My students were eager to see the final image. Almost every week, at least one student
asked about the film. I laughed it off, full of excuses; I didn't trust anyone to process it or needed time to finish the calculation. But as time passed, I liked the poetry of the image waiting for them to finish their studies in the last year of our old program, still developing their skills before I developed the film to finally become a finished image.
On the day of their convocation, I drove to the lab in downtown Ottawa. Before leaving, I
checked my original exposure estimate against the accurate in-class exposure calculations,
confirming I was one-stop underexposed. I dropped off the film, requested a one-stop push, and headed to their graduation ceremony.
The image isn't the best I've taken, but is my most memorable.
It captures so many moments in one frame. The light trails visible in a few areas of the image are the traces of a lesson on lighting metal where the students use flashlights to find the family of angles. The students worked in groups, which explains why the light trails appear in clusters in a few areas in the room. I never thought that moment, which lasted 30 minutes, would be rendered so clearly in a 34-hour and 10-minute exposure. Another trace is the light fog along the bottom edge, which I am certain occurred when two students accidentally fired their small flash, full power, directly under the camera.
Two lamps are visible at the back of the classroom; however, we only have one. We rearranged the furniture for our grad show in mid-March, and evidently, we didn't put the lamp back in the same position. I love how consistent some students are with placing their laptops in almost the exact position each week. It even appears as though one student took extra care each week to sit still in the same spot and potentially appears visible in the middle of the frame. I like that their conscious dedication and clear understanding of the process have made them visible to me, if not to anyone else.

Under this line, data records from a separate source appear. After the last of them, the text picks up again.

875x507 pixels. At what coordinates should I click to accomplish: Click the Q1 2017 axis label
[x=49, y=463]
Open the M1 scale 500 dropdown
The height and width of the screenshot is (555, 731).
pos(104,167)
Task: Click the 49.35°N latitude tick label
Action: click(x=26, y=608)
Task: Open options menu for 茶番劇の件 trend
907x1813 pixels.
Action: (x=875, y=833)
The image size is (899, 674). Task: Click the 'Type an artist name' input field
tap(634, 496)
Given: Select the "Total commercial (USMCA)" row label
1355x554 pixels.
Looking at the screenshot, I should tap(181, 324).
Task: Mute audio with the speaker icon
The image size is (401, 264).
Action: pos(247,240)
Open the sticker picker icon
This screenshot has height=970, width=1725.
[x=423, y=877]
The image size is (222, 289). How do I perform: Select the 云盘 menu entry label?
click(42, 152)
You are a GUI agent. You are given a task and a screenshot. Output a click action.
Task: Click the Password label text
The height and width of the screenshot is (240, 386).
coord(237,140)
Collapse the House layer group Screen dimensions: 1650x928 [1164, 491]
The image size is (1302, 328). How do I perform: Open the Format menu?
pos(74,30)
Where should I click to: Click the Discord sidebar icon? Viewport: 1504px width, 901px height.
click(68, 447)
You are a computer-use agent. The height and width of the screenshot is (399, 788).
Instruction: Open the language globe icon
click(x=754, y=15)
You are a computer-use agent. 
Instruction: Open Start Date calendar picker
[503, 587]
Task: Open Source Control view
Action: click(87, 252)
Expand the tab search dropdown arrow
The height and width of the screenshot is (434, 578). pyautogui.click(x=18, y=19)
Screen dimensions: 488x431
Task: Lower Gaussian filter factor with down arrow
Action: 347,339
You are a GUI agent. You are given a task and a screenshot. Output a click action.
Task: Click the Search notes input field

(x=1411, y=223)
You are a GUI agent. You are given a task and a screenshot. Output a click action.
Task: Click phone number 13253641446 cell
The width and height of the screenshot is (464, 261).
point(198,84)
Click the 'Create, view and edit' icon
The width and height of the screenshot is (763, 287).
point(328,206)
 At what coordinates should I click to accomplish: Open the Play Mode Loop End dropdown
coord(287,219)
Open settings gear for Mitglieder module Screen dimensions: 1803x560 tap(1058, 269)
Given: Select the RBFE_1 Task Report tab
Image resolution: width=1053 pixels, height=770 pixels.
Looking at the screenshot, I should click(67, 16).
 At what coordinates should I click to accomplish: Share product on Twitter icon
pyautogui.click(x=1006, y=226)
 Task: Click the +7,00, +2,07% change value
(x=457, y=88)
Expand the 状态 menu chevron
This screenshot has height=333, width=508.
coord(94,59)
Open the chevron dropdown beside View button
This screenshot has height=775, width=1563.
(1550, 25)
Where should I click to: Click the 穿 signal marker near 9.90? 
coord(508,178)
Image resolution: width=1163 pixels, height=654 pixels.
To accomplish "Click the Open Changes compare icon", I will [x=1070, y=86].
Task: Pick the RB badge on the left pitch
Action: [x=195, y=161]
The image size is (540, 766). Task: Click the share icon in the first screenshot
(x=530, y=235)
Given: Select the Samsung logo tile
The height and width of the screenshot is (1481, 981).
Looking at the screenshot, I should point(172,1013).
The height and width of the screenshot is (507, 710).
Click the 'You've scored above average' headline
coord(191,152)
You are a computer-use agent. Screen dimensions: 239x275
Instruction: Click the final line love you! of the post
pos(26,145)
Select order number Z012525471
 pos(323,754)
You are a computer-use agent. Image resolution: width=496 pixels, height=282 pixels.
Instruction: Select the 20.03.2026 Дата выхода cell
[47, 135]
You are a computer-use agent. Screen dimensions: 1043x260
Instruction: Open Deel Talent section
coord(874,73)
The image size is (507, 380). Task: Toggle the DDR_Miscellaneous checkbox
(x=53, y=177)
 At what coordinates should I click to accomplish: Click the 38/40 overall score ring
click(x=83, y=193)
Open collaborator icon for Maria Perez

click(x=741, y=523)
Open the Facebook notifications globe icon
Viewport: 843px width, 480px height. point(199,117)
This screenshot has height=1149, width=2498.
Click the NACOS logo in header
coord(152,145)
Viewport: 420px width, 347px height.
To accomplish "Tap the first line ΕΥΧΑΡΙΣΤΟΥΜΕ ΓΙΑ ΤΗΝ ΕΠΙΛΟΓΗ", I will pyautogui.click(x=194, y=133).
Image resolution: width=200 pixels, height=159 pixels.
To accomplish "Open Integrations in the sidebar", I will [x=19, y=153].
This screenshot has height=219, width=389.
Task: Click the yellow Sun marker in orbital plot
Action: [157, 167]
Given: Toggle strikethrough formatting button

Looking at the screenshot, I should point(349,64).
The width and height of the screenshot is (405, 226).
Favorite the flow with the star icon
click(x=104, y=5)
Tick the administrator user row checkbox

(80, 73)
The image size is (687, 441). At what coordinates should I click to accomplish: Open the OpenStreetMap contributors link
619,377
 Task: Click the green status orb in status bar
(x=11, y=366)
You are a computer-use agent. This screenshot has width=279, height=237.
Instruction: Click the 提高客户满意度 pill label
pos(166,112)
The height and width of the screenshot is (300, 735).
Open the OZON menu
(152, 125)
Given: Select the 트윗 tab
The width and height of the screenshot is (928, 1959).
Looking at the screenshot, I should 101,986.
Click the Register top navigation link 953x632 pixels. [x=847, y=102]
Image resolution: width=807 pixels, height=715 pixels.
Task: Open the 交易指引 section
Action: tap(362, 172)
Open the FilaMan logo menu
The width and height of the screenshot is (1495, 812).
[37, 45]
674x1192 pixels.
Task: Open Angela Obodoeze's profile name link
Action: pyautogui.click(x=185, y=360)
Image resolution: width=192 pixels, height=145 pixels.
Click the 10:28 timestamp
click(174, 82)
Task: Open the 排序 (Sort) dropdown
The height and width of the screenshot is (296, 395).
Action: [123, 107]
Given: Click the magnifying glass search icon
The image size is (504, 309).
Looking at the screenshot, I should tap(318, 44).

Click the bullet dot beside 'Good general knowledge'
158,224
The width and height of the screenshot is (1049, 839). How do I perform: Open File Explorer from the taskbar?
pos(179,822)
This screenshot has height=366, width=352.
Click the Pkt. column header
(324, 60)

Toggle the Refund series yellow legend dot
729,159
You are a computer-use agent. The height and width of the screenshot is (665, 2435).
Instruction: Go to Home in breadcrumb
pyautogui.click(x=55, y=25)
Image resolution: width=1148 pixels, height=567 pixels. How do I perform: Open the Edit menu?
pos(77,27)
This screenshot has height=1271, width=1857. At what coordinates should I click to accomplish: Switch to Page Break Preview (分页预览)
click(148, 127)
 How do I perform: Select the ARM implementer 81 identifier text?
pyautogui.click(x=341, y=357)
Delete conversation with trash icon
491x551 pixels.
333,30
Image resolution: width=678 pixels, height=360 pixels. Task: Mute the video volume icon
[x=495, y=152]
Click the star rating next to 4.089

Beyond the image's content, it uses a capture medium we no longer teach to capture the
teaching strategy we no longer use.
This image represents my ten-year journey teaching photographic theory in the last remaining years of analog through the final transition to digital, relying far too frequently on lectures but hoping to inspire students by exploring the potential to push the medium's limits.
While I am happy I took the opportunity to make this image; it reminds me of missed moments and how much more I could have done with that time.